PSEA is not superior to the PSC
“The PSEA cannot consider itself higher than the PSC as a body. If the PSC recognises these qualifications, then the PSEA does not want to recognise these teaching licences. We currently have over 60 teachers in Mauritius and Rodrigues who are members of the UPSEE and who have been gradually dismissed since 2021. Our requests for clarification remain unanswered. The Ministry of Education is silent on the matter,” says Arvind Bhojun, the secretary of the UPSEE. According to the recent unravelling of the PSEA and the power given to the Ministry of Education to manage all finances, projects and grants to private schools, the PSEA, headed by Mahesswarnath Luchoomun, is seen to be doing “as it pleases with all those who constitute private secondary education. The number of teachers who have been dismissed and those who have resigned for the same reasons is over a hundred and they are not members of our Union. There are also those who have already taken up other posts after applying to the PSC,” says Arvin Bhojun, referring to Design & Techonology teachers who were rejected by PSEA but approved by the PSC and are currently in post!
Rodrigues CCM drags PSEA to ERT and EOC
Teachers in Rodrigues have been fighting PSEA since October 2021 and are suing this institution since end of 2021. “The last verdict of the Commission for Conciliation and Mediation (CCM) in Rodrigues was in favour of the teachers but still, PSEA is adamant. The case had to be referred to the Employment Relation Tribunal and the Equal Opportunity Commission. The next hearing is scheduled for 1st April and we are waiting patiently on the outcome of this matter,” says the UPSEE secretary.
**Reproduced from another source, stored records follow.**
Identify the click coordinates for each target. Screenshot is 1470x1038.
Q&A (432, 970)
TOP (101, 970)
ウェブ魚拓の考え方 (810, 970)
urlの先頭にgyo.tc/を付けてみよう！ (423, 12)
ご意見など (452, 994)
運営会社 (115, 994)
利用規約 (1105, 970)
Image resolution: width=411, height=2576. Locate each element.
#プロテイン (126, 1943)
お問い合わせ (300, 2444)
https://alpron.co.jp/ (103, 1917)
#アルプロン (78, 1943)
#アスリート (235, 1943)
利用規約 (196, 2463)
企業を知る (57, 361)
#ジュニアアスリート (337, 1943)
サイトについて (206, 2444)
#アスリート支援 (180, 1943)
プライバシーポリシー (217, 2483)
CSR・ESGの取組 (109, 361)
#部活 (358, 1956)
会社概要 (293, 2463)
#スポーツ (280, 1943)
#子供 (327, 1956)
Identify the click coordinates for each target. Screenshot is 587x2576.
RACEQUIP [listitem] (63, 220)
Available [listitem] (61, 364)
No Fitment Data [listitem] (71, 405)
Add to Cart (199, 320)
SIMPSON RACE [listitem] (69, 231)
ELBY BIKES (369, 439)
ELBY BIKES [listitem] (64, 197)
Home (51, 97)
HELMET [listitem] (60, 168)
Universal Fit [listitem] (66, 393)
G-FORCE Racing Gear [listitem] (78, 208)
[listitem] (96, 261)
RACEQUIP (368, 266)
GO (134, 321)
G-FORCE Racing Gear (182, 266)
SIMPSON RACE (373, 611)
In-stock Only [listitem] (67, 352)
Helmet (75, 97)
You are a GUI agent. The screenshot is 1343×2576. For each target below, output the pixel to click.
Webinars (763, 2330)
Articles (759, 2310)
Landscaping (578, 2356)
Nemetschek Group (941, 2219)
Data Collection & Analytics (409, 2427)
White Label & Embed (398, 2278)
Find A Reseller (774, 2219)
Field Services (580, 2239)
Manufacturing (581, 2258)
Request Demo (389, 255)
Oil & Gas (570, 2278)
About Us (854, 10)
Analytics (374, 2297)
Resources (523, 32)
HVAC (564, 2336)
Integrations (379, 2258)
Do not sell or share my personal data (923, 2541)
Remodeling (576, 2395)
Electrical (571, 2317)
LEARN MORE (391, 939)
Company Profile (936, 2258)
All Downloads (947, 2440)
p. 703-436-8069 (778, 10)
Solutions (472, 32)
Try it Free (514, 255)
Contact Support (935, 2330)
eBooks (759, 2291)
Request for Mahen Seeruttun’s intervention
Nevertheless, they do not intend to remain quiet about the fate of the teachers, who may number more than a hundred after the census. “We have written to the Minister of Good Governance, Mahen Seeruttun, so that he can intervene where other ministers have not been able to,” says Arvind Bhojun. The date of the new event is not yet set. The UPSEE is determined to take the case of all teachers to the Employment Relation Tribunal and the Equal Opportunity Commission, if the situation does not change in favour of these hundreds of affected teachers.